Wednesday, August 14, 2013

Cluster maps, papaya plots, and the trouble with GBIF taxonomy

Continuing the theme of the failings of the GBIF classification I've been playing further with cluster maps to visualise the problem (see this earlier post for an introduction).

Browsing through bats in GBIF I keep finding the same species appearing more than once, albeit in different genera. As discussed in the gibbon example, GBIF merges several competing classifications for mammals, and these often don't agree on the "accepted name" for a species. In the absence of a decent database of taxonomic synonyms, GBIF ends up duplicating species, and each duplicate is often associated with different occurence data. If you are trying to get the distribution for a species this can be a disaster.

To get a sense of the scale of the problem I put together a simple tool to create cluster maps.
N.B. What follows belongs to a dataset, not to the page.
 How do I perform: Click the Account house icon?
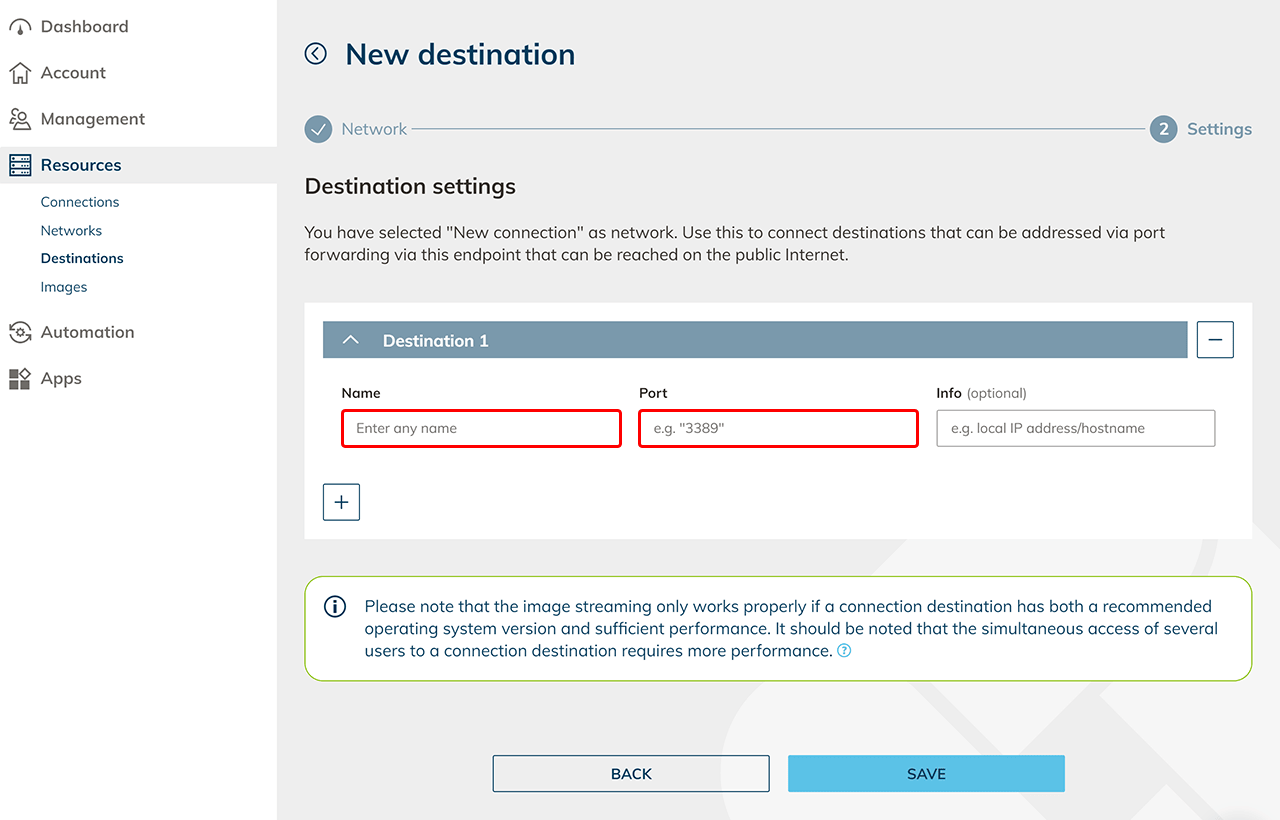pyautogui.click(x=20, y=73)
The code is on github) and there is a live service at The service takes a simple tab-delimited file that lists sets and their members, computes the overlap between the sets, calls Graphviz to layout a graph in SVG, then draws in the members of each cluster (phew).
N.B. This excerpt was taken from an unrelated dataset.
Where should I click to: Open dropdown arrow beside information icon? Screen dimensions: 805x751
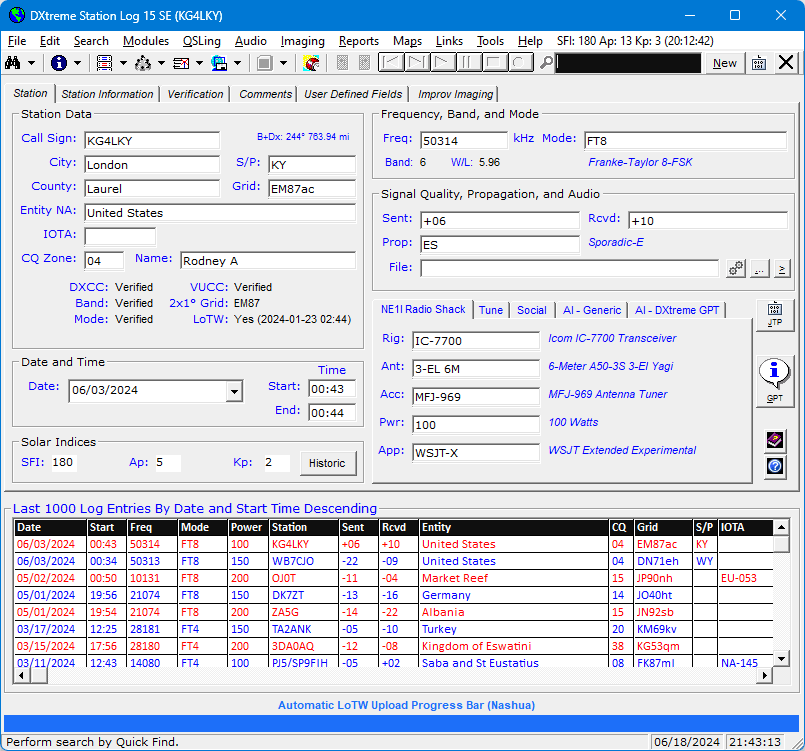point(78,63)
The input file looks something like this:

Molossops aequatorianus
Chaerephon aloysiisabaudiae
Tadarida aloysiisabaudiae
Chaerephon ansorgei
Tadarida ansorgei
Molossus ater
Mormopterus petrophilus
Sauromys petrophilus

What can we do with this tool? Well, I created a quick list of all the species of bat in the family Molossidae according to GBIF. The sets are the bat genera, the members are the species (you can see the file here). I then ran this through the cluster map, and got something like this (this is only part of the cluster map):


(now can you see why I call these "papaya plots"?). Note that there are species names (i.e., specific epithets) in common to more than one genus. Some of these may be perfectly OK (it's not unusual for the same epithet to be used in different species, e.g. "major", etc.). But in many cases these bat species turn out to be the same species, just in different genera in different classifications. For example, GBIF has both Cynomops greenhalli and Molossops greenhalli. These are the same thing. Species in the genus Mormopterus may also occur in other genera. In some cases the issue is competing classifications, sometimes it is conflict over whether a species is a species or merely a subspecies, and some generic conflicts are because some genera are relegated to subgeneric status in some classifications. In short, it's an unholy mess.

Does this matter? Well, consider Mormopterus petrophilus and Sauromys petrophilus, which GBIF both regard as valid species (they're the same thing). Here are the distributions for the two different names in GBIF:


Depending on which name you use you'll get a very different picture of the distribution of this bat.

The next step is to figure out how to fix this. Is there a way we can automate fixing the GBIF classification so that it is not riddled with spurious duplicates like these?